Este 3 de marzo se ha celebrado a nivel mundial el Día Mundial de la Vida Silvestre y, sin embargo, en Panamá los bosques arden, producto de la ambición por la producción agrícola y ganar espacios para el cultivo de hortalizas.
El tema enfocado este año son “Los bosques y los medios de subsistencia: sustentar a las personas y preservar el planeta“.
Según datos registrados, entre unas 240 y 350 millones de personas viven en áreas forestales o en zonas de amortiguamiento de parques nacionales, reservas naturales o muy próximas a ellas. En su gran mayoría, estas poblaciones son miembros de comunidades indígenas o rurales con una relación particularmente estrecha con esos sistemas naturales, muchos de ellos, mantenidos por muchas generaciones con una visión de uso, mantenimiento y protección de los Recursos Naturales. Este año CITES – Convención sobre el Comercio Internacional de Especies Amenazadas de Fauna y Flora Silvestres– ha querido poner el foco en la celebración de 2021 en estas comunidades.
Los servicios del ecosistema y los recursos que proporcionan los bosques y los terrenos boscosos, desde belleza escénica de la que dependen algunos países, caso Costa Rica y Panamá con el Ecoturismo y agroecoturismo, el filtrado y el almacenamiento de agua dulce para consumo humano y para garantizar la fertilidad de los suelos o para regular el clima, son esenciales para la economía local, regional e incluso mundial y para las personas en todo estos niveles.
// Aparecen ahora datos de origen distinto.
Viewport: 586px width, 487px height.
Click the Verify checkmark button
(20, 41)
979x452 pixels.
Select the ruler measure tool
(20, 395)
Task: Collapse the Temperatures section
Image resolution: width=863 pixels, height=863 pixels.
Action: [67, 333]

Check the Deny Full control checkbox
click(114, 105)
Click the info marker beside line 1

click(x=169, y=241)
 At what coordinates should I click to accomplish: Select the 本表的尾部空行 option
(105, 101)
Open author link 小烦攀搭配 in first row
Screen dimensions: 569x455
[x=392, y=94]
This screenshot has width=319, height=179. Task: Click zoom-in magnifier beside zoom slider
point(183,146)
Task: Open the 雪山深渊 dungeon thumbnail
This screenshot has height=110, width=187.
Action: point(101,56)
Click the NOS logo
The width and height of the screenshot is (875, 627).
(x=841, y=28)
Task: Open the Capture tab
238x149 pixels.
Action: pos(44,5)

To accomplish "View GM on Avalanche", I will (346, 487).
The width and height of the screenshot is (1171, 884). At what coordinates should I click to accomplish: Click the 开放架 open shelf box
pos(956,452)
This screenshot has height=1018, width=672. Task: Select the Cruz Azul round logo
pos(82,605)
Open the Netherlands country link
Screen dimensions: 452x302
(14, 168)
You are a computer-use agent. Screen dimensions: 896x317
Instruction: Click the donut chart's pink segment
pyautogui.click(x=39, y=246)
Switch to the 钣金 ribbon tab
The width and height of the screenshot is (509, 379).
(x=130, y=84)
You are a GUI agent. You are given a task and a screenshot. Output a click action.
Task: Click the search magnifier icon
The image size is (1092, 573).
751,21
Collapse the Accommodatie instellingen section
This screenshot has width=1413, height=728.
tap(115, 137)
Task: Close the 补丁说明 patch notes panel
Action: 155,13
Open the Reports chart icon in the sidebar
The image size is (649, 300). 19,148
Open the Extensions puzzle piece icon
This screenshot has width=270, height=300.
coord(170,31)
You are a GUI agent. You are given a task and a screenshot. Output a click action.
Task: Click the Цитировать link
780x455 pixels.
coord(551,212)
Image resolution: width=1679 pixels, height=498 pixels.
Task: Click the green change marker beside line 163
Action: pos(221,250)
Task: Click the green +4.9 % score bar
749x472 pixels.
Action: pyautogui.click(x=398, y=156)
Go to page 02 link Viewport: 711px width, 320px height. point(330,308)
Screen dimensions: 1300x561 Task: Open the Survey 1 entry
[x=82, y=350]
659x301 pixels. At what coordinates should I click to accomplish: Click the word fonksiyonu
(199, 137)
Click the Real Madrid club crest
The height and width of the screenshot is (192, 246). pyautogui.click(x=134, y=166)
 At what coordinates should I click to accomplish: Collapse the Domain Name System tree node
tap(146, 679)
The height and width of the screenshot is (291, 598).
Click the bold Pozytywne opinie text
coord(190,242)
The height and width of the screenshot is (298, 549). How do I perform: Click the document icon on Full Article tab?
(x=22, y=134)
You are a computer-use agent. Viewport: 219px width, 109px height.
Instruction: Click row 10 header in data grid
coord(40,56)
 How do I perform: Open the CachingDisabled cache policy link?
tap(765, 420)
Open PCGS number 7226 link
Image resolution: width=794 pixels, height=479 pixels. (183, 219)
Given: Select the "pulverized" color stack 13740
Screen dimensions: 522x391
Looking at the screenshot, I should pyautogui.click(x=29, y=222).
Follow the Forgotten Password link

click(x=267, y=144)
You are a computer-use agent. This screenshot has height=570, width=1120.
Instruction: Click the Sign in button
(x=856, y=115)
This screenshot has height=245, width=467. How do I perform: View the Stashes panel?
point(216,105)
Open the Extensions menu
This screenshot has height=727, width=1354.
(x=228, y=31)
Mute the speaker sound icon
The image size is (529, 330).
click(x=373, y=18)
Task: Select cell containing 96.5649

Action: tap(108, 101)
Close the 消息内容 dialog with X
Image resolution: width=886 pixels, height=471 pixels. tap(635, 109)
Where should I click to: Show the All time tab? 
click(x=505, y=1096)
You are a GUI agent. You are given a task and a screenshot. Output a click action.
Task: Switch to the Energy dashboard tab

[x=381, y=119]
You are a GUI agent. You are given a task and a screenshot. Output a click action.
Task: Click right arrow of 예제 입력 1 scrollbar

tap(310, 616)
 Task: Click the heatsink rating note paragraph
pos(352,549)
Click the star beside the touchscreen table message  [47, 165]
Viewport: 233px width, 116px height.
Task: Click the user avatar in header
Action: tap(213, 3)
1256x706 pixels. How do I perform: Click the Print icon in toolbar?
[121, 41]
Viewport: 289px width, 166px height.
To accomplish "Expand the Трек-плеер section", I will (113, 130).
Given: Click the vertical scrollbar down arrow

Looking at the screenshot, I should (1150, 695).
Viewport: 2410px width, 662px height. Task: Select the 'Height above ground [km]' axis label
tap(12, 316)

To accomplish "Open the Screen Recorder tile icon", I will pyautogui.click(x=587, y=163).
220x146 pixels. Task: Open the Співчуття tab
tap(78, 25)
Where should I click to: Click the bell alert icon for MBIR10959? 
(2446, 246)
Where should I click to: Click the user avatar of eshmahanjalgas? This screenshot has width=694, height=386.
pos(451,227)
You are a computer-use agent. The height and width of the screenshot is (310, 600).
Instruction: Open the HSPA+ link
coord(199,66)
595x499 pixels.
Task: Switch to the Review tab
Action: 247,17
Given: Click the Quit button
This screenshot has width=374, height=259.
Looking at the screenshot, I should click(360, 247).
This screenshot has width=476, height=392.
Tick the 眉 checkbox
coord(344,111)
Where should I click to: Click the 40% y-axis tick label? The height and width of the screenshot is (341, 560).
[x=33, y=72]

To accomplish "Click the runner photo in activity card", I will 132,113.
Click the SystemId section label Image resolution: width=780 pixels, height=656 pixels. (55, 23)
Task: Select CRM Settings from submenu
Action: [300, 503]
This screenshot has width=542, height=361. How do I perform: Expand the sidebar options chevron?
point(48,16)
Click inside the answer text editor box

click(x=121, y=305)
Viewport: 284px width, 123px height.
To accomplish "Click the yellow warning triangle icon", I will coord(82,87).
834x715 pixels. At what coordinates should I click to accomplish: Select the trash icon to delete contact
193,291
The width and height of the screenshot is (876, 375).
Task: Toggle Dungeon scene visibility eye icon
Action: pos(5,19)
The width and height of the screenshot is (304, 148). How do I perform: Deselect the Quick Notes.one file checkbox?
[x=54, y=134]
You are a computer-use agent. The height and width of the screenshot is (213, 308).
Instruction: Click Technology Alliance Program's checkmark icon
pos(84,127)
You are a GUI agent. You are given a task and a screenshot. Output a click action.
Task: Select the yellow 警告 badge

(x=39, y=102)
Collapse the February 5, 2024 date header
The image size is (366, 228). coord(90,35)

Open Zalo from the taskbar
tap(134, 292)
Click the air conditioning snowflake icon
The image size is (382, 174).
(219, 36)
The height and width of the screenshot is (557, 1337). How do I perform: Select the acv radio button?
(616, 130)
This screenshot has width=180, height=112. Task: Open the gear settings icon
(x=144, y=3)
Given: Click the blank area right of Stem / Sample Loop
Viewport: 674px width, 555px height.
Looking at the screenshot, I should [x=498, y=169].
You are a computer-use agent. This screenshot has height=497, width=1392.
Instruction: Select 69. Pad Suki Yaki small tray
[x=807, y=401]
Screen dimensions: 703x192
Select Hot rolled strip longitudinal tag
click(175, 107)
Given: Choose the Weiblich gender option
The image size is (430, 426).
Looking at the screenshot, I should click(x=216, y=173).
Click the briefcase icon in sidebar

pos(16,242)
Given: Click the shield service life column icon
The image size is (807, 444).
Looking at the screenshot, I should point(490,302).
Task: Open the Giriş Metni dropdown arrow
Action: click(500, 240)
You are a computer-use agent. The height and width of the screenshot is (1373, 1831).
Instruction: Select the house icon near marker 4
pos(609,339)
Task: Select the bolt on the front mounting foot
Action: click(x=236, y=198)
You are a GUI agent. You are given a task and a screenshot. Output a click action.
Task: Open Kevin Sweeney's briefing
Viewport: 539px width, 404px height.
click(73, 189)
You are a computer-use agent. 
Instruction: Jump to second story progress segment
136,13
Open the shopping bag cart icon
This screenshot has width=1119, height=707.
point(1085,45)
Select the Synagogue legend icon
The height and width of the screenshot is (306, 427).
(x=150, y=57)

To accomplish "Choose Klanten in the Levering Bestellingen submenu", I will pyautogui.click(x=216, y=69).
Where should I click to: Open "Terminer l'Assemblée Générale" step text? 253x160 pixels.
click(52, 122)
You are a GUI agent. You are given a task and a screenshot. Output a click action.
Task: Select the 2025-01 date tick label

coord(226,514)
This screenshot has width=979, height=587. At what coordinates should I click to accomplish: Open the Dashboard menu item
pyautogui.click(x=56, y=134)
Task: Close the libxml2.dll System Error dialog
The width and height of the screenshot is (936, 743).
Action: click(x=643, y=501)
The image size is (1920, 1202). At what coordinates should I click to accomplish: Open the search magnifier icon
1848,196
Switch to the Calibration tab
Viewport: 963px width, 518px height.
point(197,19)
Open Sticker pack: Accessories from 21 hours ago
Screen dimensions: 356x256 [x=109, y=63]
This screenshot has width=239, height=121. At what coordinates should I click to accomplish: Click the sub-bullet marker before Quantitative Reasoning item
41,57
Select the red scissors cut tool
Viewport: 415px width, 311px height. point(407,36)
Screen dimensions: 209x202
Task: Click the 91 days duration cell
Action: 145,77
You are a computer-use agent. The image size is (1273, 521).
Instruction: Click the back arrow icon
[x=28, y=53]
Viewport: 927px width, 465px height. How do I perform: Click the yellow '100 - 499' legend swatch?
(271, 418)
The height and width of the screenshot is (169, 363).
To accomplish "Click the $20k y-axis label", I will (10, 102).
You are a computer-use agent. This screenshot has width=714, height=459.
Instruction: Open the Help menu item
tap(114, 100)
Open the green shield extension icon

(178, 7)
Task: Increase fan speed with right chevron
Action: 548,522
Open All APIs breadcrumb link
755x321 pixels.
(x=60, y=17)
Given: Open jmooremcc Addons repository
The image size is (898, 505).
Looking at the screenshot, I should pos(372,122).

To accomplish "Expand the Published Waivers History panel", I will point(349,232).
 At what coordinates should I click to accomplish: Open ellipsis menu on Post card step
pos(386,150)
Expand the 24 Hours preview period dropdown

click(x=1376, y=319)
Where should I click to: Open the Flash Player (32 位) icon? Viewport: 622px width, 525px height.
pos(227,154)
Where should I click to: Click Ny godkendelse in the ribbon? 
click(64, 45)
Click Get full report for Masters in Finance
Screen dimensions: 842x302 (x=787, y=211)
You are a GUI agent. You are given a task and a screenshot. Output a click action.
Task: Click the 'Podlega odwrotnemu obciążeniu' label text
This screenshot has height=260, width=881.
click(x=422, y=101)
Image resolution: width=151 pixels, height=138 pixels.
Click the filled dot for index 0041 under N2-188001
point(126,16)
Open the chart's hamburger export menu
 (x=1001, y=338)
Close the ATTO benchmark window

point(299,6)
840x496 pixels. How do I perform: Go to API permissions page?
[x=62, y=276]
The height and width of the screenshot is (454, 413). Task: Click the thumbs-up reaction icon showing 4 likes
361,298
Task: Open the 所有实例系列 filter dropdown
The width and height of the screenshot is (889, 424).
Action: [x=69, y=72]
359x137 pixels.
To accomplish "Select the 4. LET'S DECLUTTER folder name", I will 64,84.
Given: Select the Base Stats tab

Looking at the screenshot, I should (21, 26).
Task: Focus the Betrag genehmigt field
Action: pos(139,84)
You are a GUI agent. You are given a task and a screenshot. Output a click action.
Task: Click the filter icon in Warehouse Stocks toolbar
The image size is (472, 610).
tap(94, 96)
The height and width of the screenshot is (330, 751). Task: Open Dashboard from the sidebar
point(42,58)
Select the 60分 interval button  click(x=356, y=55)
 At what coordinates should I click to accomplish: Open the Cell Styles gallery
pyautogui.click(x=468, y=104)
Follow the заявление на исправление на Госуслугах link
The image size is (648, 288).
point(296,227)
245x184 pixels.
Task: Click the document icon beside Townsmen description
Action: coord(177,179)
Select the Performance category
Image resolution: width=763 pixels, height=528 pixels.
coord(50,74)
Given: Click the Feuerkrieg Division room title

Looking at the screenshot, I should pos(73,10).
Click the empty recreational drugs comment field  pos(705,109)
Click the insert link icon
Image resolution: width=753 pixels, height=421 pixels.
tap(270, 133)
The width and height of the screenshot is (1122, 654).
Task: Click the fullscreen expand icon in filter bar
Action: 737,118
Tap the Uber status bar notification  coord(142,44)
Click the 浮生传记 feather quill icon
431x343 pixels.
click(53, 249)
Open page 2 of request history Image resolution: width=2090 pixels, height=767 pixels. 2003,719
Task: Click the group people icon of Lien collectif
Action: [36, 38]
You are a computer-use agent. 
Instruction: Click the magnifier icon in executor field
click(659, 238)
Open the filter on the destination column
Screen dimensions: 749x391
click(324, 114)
La pérdida de biodiversidad, deforestación o los cambios del uso de suelo son algunos de los factores que están provocando una degradación de estos ecosistemas tan valiosos. Sin embargo, los bosques son un daño colateral más de la crisis económica y climática que amenaza no solo la vida de las especies silvestres sino también la del hombre mismo.
El objetivo de este día es apoyar la conservación y el uso sostenible de las especies y los ecosistemas forestales centrándose particularmente, en los conocimientos tradicionales y los medios de subsistencia de los pueblos indígenas y de las comunidades locales que contribuyen a ellos.
Es triste ver cómo, por ambición, falta de empatía, desconocimiento, las manos criminales (si esto es comprobable) dan al traste con los objetivos de desarrollo sostenible, en especial en un día como hoy, cuando se nos llama a la protección y uso sostenible de los recursos.
Esperemos que luego de las investigaciones se haga justicia a la propiedad estatal que nos pertenece a todos y que debemos estar dispuestos a defender a cualquier precio. Ya está bien de la impunidad en todos los niveles del quehacer en Panamá.
Ya que, luego de los incendios, la devastación es tal que tomará muchos años recuperar los procesos ecológicos que se llevan a cabo en nuestros ecosistemas naturales y lo peor, el riesgo de pérdida de especies que serán imposibles de restaurar.
Hay que hacer un llamado a la conciencia nacional de proteger y conservar nuestros ecosistemas altamente vulnerables, es un deber de todos como parte de este país bendecido por su biodiversidad y la presencia de ecosistemas únicos en nuestra región.